# Exercise
Please repeat exactly the lines below from the one containing "680x592 pixels. At" down to the one containing "Given: Click the Static", both included, and nothing else.

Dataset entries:
*** Begin section ***

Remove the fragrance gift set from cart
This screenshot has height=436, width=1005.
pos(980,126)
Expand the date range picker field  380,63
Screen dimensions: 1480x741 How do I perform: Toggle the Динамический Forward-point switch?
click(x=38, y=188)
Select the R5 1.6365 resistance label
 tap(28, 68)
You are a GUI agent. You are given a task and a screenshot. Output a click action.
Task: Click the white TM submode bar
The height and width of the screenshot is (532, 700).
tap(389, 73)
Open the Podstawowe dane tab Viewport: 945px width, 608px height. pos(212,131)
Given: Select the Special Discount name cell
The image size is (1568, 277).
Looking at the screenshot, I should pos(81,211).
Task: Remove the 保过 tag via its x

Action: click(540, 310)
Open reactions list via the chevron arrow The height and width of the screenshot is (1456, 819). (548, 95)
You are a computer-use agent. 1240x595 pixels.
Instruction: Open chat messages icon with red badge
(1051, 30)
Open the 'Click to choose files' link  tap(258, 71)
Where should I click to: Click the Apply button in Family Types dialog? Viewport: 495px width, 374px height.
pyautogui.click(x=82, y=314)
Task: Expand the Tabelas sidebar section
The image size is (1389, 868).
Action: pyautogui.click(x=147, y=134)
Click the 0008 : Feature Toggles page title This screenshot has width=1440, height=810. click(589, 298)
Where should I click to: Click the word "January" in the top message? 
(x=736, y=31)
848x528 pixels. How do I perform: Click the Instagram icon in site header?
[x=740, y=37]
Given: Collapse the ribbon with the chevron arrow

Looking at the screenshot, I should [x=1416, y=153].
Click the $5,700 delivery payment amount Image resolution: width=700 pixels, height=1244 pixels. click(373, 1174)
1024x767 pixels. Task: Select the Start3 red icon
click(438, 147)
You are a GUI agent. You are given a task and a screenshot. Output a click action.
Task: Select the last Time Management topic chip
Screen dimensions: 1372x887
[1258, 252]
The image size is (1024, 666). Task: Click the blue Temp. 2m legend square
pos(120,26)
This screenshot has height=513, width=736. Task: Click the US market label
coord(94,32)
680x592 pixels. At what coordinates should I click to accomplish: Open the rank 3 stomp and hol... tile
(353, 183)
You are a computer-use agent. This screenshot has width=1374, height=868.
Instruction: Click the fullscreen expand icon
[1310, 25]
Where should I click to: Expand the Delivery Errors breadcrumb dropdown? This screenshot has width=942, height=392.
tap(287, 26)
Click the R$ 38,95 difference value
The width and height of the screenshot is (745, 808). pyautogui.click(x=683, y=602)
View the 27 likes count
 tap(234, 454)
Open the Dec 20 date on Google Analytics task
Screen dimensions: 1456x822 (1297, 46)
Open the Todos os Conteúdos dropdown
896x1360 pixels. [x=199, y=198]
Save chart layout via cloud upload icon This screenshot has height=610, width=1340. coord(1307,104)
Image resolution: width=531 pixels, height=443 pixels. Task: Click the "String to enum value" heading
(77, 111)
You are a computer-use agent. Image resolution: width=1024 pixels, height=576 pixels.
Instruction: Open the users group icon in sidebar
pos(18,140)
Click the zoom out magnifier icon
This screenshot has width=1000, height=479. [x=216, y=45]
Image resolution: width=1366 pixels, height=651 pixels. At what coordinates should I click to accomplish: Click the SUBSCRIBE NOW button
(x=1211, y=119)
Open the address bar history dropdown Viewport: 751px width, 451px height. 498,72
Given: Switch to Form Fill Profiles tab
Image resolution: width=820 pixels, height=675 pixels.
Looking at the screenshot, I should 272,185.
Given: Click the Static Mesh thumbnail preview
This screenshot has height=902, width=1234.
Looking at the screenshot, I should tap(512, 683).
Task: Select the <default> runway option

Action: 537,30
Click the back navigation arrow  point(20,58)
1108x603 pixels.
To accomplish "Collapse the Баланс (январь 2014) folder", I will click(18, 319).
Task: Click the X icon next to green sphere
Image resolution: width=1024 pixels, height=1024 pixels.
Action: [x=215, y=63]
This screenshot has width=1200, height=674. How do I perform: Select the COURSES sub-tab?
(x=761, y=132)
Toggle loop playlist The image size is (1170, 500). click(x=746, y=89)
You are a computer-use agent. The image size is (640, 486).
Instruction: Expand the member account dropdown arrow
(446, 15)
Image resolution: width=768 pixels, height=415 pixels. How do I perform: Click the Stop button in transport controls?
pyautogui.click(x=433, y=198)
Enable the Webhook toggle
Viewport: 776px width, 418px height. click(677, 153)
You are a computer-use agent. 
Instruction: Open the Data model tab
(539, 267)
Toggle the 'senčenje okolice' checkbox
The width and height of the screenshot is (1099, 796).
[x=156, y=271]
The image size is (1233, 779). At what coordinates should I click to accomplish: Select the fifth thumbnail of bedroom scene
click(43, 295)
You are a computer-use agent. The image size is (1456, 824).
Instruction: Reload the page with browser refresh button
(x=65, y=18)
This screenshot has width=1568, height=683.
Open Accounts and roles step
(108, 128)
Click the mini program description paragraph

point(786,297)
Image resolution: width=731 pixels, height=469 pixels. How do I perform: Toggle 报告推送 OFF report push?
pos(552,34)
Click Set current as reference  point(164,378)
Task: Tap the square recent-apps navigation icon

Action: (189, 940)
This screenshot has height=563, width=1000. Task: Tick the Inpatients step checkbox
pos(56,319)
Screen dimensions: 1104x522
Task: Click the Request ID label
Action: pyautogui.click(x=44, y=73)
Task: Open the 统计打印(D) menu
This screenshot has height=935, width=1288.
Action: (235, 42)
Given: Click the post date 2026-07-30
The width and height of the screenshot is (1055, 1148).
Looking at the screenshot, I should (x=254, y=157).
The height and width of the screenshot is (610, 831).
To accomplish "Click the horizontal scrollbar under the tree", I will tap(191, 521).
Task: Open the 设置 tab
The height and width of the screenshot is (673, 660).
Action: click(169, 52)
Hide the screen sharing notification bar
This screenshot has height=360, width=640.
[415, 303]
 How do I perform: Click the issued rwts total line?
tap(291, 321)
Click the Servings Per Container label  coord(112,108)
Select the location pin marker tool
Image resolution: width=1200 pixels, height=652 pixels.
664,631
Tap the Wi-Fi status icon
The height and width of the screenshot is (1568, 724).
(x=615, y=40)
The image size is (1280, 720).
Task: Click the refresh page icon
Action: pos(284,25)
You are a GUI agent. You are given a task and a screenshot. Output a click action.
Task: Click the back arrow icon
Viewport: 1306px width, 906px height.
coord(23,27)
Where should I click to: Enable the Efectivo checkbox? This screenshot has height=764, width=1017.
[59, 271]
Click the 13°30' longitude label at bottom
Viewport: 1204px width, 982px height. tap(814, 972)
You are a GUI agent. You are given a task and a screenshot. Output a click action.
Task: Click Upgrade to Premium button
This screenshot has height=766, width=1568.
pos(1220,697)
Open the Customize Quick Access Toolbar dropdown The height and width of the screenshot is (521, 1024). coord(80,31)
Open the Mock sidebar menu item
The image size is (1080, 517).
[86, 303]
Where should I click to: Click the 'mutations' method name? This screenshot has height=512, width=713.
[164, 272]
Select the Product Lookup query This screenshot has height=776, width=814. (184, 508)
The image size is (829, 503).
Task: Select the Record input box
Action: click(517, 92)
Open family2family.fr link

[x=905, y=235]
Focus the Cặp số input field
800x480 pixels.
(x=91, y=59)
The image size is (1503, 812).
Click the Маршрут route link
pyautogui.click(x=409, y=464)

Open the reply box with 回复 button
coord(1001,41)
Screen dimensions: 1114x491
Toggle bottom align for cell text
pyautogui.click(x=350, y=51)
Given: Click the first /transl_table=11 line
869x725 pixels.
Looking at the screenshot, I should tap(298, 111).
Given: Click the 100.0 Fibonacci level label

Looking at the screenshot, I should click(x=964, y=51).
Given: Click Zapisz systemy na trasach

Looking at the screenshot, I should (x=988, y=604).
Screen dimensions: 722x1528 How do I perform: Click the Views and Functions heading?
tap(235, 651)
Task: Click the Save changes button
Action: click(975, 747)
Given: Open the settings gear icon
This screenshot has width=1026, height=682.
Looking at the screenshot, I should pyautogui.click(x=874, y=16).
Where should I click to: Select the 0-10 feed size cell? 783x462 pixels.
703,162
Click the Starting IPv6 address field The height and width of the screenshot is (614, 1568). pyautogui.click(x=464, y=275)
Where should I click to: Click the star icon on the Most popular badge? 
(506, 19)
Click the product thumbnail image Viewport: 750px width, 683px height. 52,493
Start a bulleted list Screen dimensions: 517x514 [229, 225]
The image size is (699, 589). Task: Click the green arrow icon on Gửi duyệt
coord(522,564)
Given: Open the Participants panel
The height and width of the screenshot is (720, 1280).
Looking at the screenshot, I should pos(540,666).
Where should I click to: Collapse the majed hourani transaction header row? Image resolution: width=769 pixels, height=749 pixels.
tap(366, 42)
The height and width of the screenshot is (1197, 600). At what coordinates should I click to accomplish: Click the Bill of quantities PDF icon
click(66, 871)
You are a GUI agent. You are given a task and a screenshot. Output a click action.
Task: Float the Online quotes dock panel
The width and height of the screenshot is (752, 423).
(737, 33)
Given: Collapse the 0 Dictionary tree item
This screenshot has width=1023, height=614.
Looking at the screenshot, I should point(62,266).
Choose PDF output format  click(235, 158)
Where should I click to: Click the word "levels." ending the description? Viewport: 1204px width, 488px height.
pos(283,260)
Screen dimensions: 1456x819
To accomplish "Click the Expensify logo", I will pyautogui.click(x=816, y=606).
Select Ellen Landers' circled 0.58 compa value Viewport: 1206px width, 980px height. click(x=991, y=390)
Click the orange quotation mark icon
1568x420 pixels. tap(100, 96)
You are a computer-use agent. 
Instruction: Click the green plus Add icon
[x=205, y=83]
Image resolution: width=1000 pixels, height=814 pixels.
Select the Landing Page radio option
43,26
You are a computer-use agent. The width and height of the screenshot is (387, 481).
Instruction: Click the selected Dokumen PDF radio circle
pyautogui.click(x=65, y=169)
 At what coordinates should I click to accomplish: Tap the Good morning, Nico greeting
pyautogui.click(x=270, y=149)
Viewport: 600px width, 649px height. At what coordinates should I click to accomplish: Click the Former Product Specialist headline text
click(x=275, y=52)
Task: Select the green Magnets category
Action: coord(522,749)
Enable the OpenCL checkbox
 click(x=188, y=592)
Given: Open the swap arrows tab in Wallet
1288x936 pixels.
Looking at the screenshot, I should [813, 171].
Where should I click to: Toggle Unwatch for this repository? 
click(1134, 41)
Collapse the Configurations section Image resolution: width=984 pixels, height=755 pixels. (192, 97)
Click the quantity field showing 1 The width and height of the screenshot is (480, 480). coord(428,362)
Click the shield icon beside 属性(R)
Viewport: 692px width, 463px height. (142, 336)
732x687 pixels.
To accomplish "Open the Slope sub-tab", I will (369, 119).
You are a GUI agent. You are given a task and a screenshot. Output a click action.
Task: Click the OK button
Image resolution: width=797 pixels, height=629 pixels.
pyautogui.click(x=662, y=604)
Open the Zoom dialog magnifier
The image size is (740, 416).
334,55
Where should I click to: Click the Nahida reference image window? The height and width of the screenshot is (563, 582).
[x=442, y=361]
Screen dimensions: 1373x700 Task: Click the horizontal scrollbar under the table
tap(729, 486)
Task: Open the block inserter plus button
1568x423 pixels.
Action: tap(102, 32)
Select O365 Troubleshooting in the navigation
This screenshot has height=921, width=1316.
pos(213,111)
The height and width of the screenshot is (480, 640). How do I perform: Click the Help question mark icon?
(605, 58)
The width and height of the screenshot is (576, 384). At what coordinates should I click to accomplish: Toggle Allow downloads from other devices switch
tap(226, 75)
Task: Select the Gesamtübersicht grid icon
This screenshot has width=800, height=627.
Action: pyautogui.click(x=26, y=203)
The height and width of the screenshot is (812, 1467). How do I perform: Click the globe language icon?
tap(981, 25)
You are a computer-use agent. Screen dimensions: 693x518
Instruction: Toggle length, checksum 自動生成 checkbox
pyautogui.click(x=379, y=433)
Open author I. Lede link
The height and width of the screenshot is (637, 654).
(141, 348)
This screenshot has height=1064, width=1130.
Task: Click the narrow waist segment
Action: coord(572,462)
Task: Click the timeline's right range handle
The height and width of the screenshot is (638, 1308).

*** End section ***

# Exercise answer
680x592 pixels. At what coordinates should I click to accomplish: Open the rank 3 stomp and hol... tile
(353, 183)
You are a computer-use agent. This screenshot has width=1374, height=868.
Instruction: Click the fullscreen expand icon
[1310, 25]
Where should I click to: Expand the Delivery Errors breadcrumb dropdown? This screenshot has width=942, height=392.
tap(287, 26)
Click the R$ 38,95 difference value
The width and height of the screenshot is (745, 808). pyautogui.click(x=683, y=602)
View the 27 likes count
 tap(234, 454)
Open the Dec 20 date on Google Analytics task
Screen dimensions: 1456x822 (1297, 46)
Open the Todos os Conteúdos dropdown
896x1360 pixels. [x=199, y=198]
Save chart layout via cloud upload icon This screenshot has height=610, width=1340. coord(1307,104)
Image resolution: width=531 pixels, height=443 pixels. Task: Click the "String to enum value" heading
(77, 111)
You are a computer-use agent. Image resolution: width=1024 pixels, height=576 pixels.
Instruction: Open the users group icon in sidebar
pos(18,140)
Click the zoom out magnifier icon
This screenshot has width=1000, height=479. [x=216, y=45]
Image resolution: width=1366 pixels, height=651 pixels. At what coordinates should I click to accomplish: Click the SUBSCRIBE NOW button
(x=1211, y=119)
Open the address bar history dropdown Viewport: 751px width, 451px height. 498,72
Given: Switch to Form Fill Profiles tab
Image resolution: width=820 pixels, height=675 pixels.
Looking at the screenshot, I should 272,185.
Given: Click the Static Mesh thumbnail preview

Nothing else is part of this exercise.